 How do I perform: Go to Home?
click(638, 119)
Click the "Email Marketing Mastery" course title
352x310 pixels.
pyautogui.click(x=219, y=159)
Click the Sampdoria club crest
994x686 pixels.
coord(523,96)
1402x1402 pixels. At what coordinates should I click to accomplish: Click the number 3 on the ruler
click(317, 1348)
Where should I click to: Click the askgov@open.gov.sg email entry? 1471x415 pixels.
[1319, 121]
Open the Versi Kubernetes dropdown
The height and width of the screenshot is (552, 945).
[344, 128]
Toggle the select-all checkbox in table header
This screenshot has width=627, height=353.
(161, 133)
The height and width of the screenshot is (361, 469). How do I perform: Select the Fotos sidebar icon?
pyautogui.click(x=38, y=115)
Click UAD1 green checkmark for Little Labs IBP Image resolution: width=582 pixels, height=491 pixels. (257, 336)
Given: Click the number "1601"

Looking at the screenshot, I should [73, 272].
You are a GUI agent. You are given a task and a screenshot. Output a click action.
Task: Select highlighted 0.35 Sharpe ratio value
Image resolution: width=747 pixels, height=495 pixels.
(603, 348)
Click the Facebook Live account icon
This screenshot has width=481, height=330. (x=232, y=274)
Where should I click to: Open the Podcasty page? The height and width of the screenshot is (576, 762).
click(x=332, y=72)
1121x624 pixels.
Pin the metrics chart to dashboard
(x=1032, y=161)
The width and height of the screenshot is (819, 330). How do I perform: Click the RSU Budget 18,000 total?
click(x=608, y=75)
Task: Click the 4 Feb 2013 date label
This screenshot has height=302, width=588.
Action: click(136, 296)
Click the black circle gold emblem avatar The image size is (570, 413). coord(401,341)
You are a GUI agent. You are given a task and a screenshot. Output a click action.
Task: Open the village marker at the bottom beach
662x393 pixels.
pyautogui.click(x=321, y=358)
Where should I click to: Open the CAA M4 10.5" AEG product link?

::::::::::

§ Work item:
The only acceptable answer is the full set of entries, repeated exactly.

§ Output:
 How do I perform: Go to Home?
click(638, 119)
Click the "Email Marketing Mastery" course title
352x310 pixels.
pyautogui.click(x=219, y=159)
Click the Sampdoria club crest
994x686 pixels.
coord(523,96)
1402x1402 pixels. At what coordinates should I click to accomplish: Click the number 3 on the ruler
click(317, 1348)
Where should I click to: Click the askgov@open.gov.sg email entry? 1471x415 pixels.
[1319, 121]
Open the Versi Kubernetes dropdown
The height and width of the screenshot is (552, 945).
[344, 128]
Toggle the select-all checkbox in table header
This screenshot has width=627, height=353.
(161, 133)
The height and width of the screenshot is (361, 469). How do I perform: Select the Fotos sidebar icon?
pyautogui.click(x=38, y=115)
Click UAD1 green checkmark for Little Labs IBP Image resolution: width=582 pixels, height=491 pixels. (257, 336)
Given: Click the number "1601"

Looking at the screenshot, I should [73, 272].
You are a GUI agent. You are given a task and a screenshot. Output a click action.
Task: Select highlighted 0.35 Sharpe ratio value
Image resolution: width=747 pixels, height=495 pixels.
(603, 348)
Click the Facebook Live account icon
This screenshot has width=481, height=330. (x=232, y=274)
Where should I click to: Open the Podcasty page? The height and width of the screenshot is (576, 762).
click(x=332, y=72)
1121x624 pixels.
Pin the metrics chart to dashboard
(x=1032, y=161)
The width and height of the screenshot is (819, 330). How do I perform: Click the RSU Budget 18,000 total?
click(x=608, y=75)
Task: Click the 4 Feb 2013 date label
This screenshot has height=302, width=588.
Action: click(136, 296)
Click the black circle gold emblem avatar The image size is (570, 413). coord(401,341)
You are a GUI agent. You are given a task and a screenshot. Output a click action.
Task: Open the village marker at the bottom beach
662x393 pixels.
pyautogui.click(x=321, y=358)
Where should I click to: Open the CAA M4 10.5" AEG product link?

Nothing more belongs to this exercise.